Having grown up in the country and then a small town, raising my children in a big city is the polar opposite of my own childhood. Add to the mix all the technology and hyper-connectivity we now enjoy and we have a unique petri-dish of humanity. Hopefully we can mitigate the risk by instilling the same morals and values my husband and I were raised on. Family traditions are important to us; some we are creating as we go while others have been passed down from generations before us. Our children will become such global citizens - not just through travel, but because of access to information. They may never visit Tasmania, but thanks to the miracles of the internet, literature and other modern conveniences, they will be able to discover the world while never leaving the comfort of their living room. I can only hope this will bring them a greater understanding of (and hopefully appreciation for) other cultures and countries. I hope the world and all it's hidden corners feel accessible to them. They may never know the joy of playing in the streets until dusk or dinner time (whichever came first, depending on the season), but they will begin to understand the world by tasting the cuisine of as many countries as they can count on their fingers and toes. They may not have to wait an entire week to see an episode of their favorite show, call into a radio station to request their favorite song or feel the agony of a busy signal when trying to get a hold of a friend. Hopefully we can teach them patience and the benefit of delayed gratification through alternative practices like meditation and yoga, things that were not as pervasive or available when I was growing up.

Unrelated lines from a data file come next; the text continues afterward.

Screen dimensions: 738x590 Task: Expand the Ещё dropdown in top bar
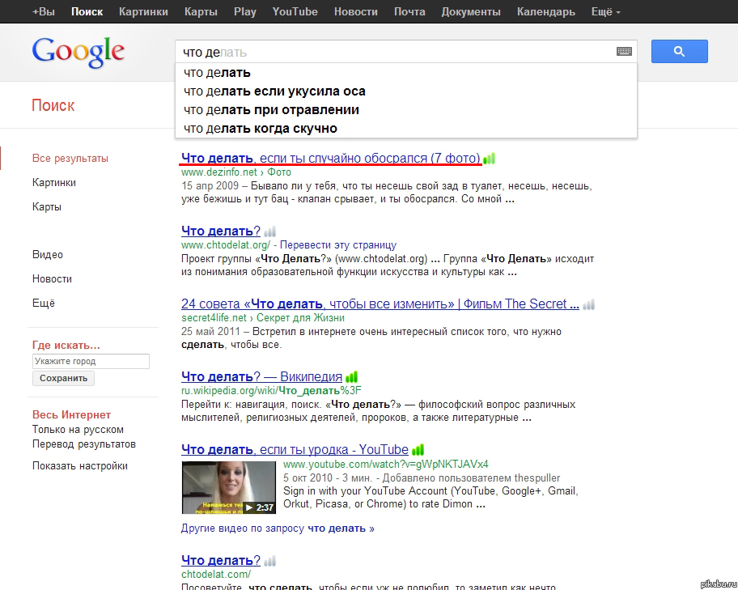pos(606,12)
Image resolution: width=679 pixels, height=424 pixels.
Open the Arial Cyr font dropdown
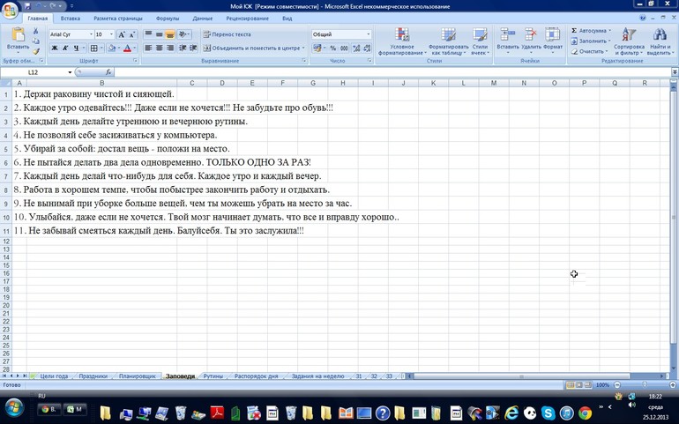tap(88, 34)
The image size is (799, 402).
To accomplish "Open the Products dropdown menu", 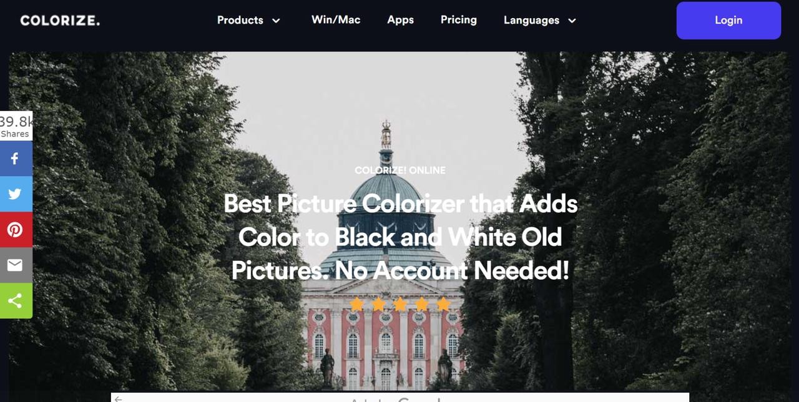I will (248, 20).
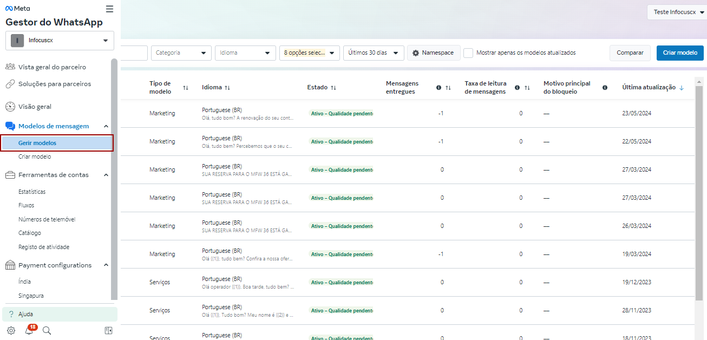The height and width of the screenshot is (340, 707).
Task: Open the notifications bell icon
Action: click(x=29, y=330)
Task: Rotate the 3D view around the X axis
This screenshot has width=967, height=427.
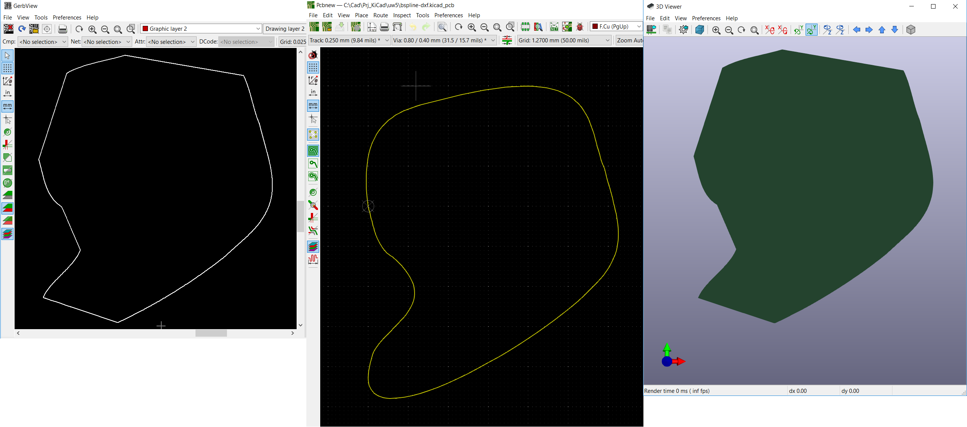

What do you want most for your children?
For them to live a life of adventure, to stay true to themselves as individuals and choose a path that challenges and excites them. I hope they always surround themselves with good friends, laughter and the best food. As citizens of the world, I hope they can spend time discovering our earth (and perhaps even beyond), respecting it and giving back to it. I want them to understand other cultures and have empathy for their neighbours (both near and far). Hopefully they can spend time cultivating a great sense of humour and confidence. I hope they get the opportunity to be fathers and to experience the joys and challenges of parenthood and of loving someone so fiercely.
What do you want to remember about this phase of your life?
I want to remember the intensity of the emotions - the breathless fear that grips me each time I hear a baby cry or a child scream juxtaposed with the tears of joy I shed after childbirth and meeting our babies for the very first time. The physical and mental exhaustion of the newborn days vs the delicious family naps in our big bed.
I want to remember all of our inside jokes, the warm little breath expelled as the boys sleep peacefully after a full day of adventuring. The way Atticus incorrectly pronounces lawn mower and the way Archer walks like a bow-legged cowboy. So far the journey has been remarkable - I just wish it would slow down a little. A good reminder to live in the moment.